Much effort has been devoted to finding an efficient method of alleviating jet lag with only partial success. A major problem is the (biological) time-dependency of chronobiotics (PRC; Figs. 1, 2, 3), which may have opposite effects depending on internal circadian time of treatment. Internal circadian time is often referenced as the timing of the melatonin rhythm whereby the period of melatonin secretion is referred to as a ‘biological night’ (Fig. 2). Core body temperature also serves to reference circadian time (lowest in the second half of the night) but is less discrete than melatonin secretion and more subject to ‘masking’ effects of, for example, exercise and meals.

Fig. 2.

Melatonin phase markers for determination of circadian timing. Onset is often referred to as the dim light melatonin onset (DLMO). Plasma melatonin, saliva melatonin or urinary 6-sulphatoxymelatonin can all be used to define circadian phase

Fig. 3.

Diagrammatic, simplified phase-response curve (PRC) of the melatonin type. Melatonin treatment in the late biological afternoon advances circadian phase and in early biological morning delays circadian phase. Biological night is the period of melatonin secretion (see Fig. 2)

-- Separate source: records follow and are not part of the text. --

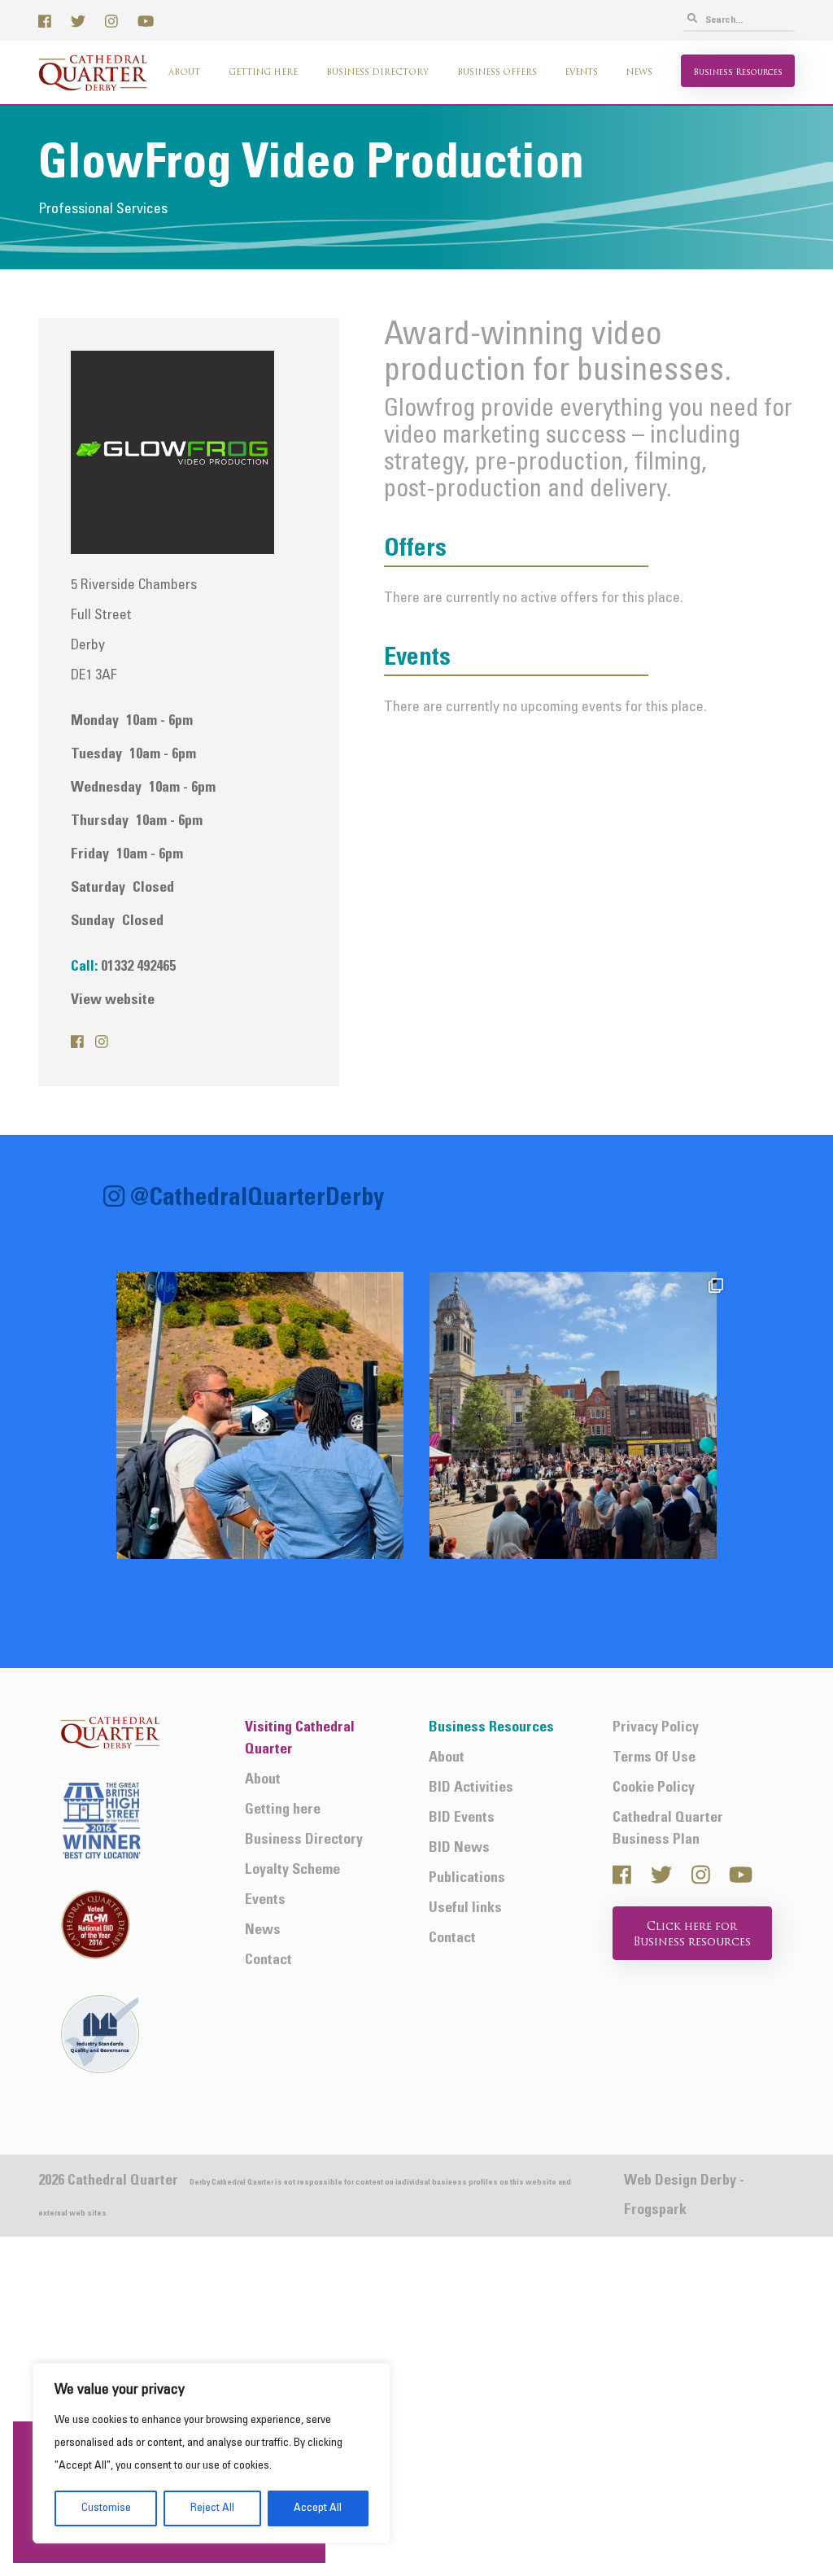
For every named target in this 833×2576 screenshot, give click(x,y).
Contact (268, 1960)
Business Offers (497, 72)
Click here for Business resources (692, 1935)
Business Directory (377, 72)
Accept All (318, 2508)
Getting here (263, 72)
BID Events (462, 1818)
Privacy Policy (656, 1728)
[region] (211, 2453)
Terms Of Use (654, 1758)
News (639, 72)
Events (581, 72)
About (184, 72)
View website (113, 1000)
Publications (467, 1878)
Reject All (212, 2508)
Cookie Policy (654, 1788)
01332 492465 (138, 967)
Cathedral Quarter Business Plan (668, 1829)
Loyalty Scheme (292, 1870)
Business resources (738, 72)
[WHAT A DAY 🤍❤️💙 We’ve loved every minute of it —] (573, 1415)
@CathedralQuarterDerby (257, 1200)
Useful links (465, 1908)
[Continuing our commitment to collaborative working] (259, 1415)
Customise (106, 2508)
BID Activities (471, 1788)
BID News (459, 1848)
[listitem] (259, 1415)
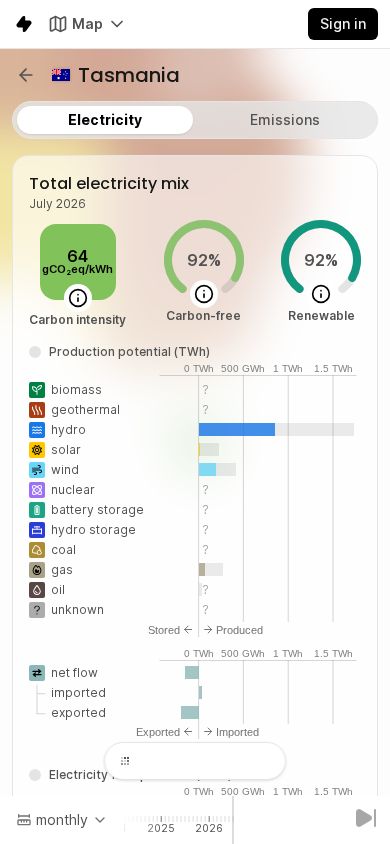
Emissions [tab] (285, 119)
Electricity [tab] (105, 119)
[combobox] (62, 820)
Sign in (343, 23)
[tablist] (195, 120)
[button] (26, 75)
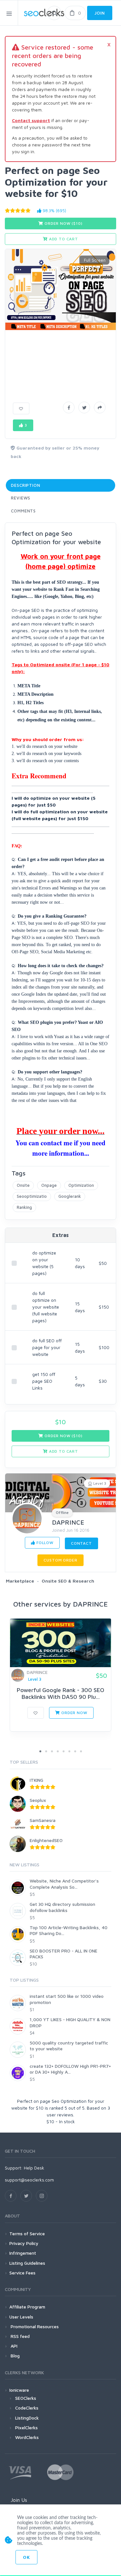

Many reviews have been written on the subject of jet lag. This one will concentrate on pharmacological countermeasures, to include chronobiotics (drugs that shift rhythms), hypnotics (for short-term alleviation of sleep problems) and some drugs that can maintain alertness. The importance of light exposure needs to be addressed simultaneously given its powerful phase shifting and alerting effects. The most important factor in coping with jet lag is to preserve sleep, not only countering the effects of desynchrony but also those of sleep deprivation during long flights.

Hypnotics

Sleep can of course be conserved using conventional hypnotic drugs [47, 63–65]. The most extensively used hypnotics in enabling sleep in a jet lag situation are the benzodiazepines (e.g. temazepam, triazolam (but banned in the UK), diazepam, lorazepam, chlordiazepoxide), and the so-called non-diazepine Z-drugs (e.g. Ambien (zolpidem), Zimovane (zopiclone)). All act at least primarily via enhancement of neural GABA (gamma-aminobutyric acid) activity [66]. They have their place in the management of jet lag but possible problems with side effects (e.g. [67]) and addiction (especially with the benzodiazepines) can arise. Efficiency in preserving sleep in jet-lag situations is best served by those compounds with a short duration of action. In this way hangover effects can be reduced [68, 69].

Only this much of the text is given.